Adverse/Side Effects of Aminoglycosides
Can produce serious toxicity, especially to the inner ear and kidney due to concentration within cells of these structures. Nephrotoxicity (damage to the kidneys); Ototoxicity (damage to the hearing organs); Neurotoxicity (damage to the nervous system). Vertigo, myocarditis, hemolytic, anemia, thrombocytopenia, pancytopenia, leukemia, hepatic necrosis, muscle paralysis, anaphylaxis, serum sickness. Nausea, vomiting, rash, urticaria (a rash of round, red welts on the skin that itch intensely, sometimes with dangerous swelling, caused by an allergic reaction, typically to specific foods), superinfection, photosensitivity
Contraindications of Aminoglycosides
Hypersensitivity; pre-existing hearing loss, myasthenia gravis and parkinsonism; During lactation, or pregnancy category C, except for neomycin, amikacin, gentamicin, kanamycin, netilmicin, and tobramycin, which are in pregnancy category D. Long term therapy due to the potency for ototoxicity and nephrotoxicity
Drug/Food interactions of Aminoglycosides
Risk of injury to the inner ear significantly increased by concurrent use of ethacrynic acid, a loop diuretic that has ototoxic actions of its own. Combining aminoglycosides with other loop diuretics such as furosemide and bumetanide appears to cause no more ototoxicity than aminoglycosides alone.

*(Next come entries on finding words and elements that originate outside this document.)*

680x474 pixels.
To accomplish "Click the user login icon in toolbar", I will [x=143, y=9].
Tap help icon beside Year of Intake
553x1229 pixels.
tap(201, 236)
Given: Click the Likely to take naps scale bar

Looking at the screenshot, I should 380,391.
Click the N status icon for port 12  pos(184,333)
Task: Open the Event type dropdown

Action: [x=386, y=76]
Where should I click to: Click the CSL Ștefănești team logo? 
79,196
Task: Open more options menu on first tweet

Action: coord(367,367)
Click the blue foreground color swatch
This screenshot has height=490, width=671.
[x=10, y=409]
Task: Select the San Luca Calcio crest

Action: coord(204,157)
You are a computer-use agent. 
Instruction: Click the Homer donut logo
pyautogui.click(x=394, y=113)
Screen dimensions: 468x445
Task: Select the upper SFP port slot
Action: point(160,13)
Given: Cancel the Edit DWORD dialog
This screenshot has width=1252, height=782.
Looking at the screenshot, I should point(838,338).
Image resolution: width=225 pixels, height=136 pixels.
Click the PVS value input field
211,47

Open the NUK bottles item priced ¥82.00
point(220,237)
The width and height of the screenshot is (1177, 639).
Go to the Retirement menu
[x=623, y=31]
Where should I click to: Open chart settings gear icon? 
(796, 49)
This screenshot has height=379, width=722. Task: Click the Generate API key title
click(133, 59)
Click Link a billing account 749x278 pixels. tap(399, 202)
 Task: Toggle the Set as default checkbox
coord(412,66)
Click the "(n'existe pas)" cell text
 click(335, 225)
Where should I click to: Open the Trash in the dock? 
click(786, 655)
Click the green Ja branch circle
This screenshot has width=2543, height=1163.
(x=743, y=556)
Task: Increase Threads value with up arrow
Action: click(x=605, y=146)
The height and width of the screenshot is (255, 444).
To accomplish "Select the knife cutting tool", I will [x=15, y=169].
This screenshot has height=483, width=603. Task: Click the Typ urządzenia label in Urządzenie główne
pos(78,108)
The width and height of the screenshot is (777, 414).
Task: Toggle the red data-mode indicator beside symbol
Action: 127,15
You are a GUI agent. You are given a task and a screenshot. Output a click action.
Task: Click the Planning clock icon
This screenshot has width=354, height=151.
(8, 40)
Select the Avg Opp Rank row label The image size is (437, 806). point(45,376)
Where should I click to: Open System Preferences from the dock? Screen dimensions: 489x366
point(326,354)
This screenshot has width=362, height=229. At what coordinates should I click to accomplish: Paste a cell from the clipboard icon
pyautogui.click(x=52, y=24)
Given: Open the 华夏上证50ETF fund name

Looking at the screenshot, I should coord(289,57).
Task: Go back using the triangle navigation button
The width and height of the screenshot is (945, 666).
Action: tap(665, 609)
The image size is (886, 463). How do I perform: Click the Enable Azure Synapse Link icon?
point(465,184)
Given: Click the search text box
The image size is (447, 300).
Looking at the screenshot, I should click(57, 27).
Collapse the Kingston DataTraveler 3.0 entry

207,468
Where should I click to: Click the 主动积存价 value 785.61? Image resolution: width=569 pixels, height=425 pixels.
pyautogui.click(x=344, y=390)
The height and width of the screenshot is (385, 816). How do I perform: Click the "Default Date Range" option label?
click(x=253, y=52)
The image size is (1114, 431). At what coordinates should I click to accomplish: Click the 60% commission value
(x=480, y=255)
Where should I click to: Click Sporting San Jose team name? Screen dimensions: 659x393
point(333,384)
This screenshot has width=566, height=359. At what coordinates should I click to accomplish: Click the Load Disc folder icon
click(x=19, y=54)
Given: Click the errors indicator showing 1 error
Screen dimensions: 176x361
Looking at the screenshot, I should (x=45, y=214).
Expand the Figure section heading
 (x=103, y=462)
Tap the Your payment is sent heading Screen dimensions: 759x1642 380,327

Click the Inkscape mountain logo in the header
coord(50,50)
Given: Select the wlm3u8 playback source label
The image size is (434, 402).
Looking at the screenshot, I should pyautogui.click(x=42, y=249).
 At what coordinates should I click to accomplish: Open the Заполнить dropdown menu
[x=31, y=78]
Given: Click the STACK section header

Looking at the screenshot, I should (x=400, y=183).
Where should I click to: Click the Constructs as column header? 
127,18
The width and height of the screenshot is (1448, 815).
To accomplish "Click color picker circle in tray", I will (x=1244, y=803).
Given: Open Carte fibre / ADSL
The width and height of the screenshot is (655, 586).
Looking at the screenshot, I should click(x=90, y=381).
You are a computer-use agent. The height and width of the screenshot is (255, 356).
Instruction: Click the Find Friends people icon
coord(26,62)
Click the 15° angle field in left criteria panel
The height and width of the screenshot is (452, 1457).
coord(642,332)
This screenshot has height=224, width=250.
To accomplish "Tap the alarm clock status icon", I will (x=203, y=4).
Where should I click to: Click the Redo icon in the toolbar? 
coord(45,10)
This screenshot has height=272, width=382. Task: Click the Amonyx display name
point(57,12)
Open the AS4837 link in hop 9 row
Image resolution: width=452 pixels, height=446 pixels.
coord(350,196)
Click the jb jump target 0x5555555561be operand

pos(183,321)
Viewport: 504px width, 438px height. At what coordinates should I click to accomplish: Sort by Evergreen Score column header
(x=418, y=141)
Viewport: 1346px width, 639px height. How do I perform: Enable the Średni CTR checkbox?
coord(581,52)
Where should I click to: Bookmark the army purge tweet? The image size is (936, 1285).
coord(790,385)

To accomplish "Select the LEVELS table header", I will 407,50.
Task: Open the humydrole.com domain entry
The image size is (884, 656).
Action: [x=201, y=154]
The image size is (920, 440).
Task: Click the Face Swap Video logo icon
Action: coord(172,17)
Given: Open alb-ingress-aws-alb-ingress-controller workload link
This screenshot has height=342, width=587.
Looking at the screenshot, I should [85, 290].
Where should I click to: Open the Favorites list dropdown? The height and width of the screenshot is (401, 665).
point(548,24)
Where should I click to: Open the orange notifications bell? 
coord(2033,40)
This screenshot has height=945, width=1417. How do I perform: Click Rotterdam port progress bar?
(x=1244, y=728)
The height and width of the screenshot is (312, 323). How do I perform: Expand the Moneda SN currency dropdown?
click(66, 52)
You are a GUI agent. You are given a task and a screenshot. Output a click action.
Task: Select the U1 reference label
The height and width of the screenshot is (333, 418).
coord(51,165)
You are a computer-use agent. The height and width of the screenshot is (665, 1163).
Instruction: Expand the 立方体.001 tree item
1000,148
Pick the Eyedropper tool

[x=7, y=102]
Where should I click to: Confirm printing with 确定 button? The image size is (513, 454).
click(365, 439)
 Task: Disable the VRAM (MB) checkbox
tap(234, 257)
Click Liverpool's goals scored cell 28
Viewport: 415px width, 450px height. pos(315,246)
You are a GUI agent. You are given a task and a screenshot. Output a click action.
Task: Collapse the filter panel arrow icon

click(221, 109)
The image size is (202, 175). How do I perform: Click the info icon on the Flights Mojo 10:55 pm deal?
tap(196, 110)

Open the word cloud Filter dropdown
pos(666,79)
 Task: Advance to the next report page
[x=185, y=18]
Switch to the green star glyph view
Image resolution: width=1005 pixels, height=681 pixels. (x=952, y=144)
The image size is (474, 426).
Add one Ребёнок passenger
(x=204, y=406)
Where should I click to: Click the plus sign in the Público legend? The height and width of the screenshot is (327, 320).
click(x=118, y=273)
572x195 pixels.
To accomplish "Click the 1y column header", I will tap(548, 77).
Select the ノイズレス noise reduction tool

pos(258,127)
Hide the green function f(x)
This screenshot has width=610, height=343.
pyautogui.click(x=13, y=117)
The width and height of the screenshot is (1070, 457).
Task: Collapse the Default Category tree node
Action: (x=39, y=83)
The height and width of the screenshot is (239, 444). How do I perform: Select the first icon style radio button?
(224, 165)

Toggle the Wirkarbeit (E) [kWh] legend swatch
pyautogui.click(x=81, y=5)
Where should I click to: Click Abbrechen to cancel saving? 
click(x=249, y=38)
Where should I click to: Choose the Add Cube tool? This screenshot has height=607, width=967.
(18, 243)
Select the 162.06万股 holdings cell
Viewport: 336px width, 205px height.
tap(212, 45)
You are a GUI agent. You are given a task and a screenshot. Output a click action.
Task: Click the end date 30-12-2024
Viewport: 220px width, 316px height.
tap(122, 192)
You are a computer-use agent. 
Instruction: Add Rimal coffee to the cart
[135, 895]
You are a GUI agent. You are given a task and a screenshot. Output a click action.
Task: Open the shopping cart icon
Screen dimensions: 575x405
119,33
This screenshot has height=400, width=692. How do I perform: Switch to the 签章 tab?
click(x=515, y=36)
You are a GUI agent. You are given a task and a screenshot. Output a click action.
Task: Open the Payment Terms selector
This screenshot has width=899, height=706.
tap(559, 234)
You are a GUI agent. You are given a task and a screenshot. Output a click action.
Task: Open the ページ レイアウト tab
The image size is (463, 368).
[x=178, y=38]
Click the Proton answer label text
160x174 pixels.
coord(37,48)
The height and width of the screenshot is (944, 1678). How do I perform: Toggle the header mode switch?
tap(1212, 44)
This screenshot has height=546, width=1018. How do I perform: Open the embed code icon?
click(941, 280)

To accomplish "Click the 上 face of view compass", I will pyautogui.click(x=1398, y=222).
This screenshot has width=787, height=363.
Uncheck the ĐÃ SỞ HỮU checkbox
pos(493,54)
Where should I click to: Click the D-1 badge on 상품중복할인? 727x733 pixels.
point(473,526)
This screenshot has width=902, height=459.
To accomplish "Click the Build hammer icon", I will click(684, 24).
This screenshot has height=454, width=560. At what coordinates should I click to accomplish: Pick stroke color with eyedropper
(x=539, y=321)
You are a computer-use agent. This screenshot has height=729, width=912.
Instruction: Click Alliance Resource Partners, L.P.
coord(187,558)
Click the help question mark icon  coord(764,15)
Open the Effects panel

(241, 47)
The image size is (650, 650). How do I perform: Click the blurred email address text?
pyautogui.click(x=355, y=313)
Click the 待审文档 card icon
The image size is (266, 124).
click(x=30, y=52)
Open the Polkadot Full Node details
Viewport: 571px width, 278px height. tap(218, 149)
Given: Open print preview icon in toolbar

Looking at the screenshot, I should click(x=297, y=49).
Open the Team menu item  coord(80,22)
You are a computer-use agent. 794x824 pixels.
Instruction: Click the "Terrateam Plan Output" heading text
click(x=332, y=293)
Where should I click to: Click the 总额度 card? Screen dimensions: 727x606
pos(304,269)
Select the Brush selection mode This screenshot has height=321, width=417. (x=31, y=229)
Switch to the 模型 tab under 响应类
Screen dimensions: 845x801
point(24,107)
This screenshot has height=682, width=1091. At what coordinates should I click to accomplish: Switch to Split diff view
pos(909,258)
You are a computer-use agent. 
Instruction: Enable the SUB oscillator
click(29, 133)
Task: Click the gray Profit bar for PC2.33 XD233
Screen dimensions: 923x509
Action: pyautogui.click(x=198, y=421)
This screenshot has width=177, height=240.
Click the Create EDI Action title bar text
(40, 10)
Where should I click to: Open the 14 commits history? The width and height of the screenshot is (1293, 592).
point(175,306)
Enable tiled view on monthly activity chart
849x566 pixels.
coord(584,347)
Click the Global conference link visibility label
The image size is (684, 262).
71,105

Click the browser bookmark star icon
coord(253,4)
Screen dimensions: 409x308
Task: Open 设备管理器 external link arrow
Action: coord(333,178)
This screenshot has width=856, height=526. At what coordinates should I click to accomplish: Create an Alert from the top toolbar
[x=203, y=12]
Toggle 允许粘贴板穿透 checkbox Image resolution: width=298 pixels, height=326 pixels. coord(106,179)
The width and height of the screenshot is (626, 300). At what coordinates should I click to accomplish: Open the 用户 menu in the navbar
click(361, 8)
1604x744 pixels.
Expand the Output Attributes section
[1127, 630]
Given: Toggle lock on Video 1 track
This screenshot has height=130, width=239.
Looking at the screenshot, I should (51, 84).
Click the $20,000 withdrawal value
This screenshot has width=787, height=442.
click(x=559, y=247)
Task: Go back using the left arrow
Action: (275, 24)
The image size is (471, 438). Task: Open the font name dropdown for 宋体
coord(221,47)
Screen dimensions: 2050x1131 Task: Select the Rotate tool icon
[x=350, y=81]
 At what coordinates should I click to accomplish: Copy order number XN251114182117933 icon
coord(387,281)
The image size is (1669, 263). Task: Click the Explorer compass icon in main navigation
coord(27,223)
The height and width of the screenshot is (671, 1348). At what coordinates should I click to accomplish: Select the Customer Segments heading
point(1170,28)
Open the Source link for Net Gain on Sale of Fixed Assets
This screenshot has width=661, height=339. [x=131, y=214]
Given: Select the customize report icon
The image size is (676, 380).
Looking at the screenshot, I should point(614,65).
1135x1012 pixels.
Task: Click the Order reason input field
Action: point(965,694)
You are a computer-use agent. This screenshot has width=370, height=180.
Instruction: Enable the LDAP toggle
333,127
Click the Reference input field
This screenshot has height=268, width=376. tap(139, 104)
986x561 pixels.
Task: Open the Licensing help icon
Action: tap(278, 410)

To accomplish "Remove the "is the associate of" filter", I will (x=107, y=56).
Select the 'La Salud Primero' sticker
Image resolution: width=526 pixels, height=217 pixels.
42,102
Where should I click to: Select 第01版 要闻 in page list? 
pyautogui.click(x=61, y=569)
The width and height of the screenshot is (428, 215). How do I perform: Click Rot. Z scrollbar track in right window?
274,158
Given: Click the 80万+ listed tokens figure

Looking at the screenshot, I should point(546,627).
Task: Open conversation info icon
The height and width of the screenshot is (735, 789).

Risk of renal damage is increased by concurrent therapy with other nephrotoxic agents. Additive or potentiative nephrotoxicity can occur with amphotericin B, cephalosporins, polymyxins, vancomycin, and cyclosporine, as well as with aspirin and other non-steroidal anti-inflammatory drugs (NSAIDs). Can intensify neuromuscular blockade induced by pancuronium and other skeletal muscle relaxants. If used with these agents, caution must be exercised to avoid respiratory arrest. Used cautiously in elderly patients, and patients with renal failure and muscular disorders
Medication administration of Aminoglycosides
IV and IM, Parental route; may be administered as a single large does each day, or as two or three smaller doses, pending on patient and medical condition. IV infusion should be over 30 minutes or more, and do not mix aminoglycosides and penicillins in same IV solution
Nursing interventions of Aminoglycosides
Assess for infection at starting and throughout therapy; vertigo should be assessed before, during and after treatment; Culture and sensitivity analysis; Identify high risk patients (e.g., renal impairment, pre-existing hearing impairment, myasthenia gravis, and patients receiving ototoxic drugs, nephrotoxic drugs, and neuromuscular blocking agents); Monitor intake and output; Monitor serum drug levels (depends on patient and dosing schedule); Assess and monitor for ototoxicity; Assess and monitor for renal function (e.g., BUN and creatinine) and hydration status; Daily weight should be taken; Assess patient for signs of superinfection
Client education of Aminoglycosides
Instruct patient to report if there is loss of hearing, feeling of fullness in head, to report headache, dizziness, renal impairment.
Evaluation/Desired outcomes of Aminoglycosides
Therapeutic response if there is absence of fever, draining wounds, etc.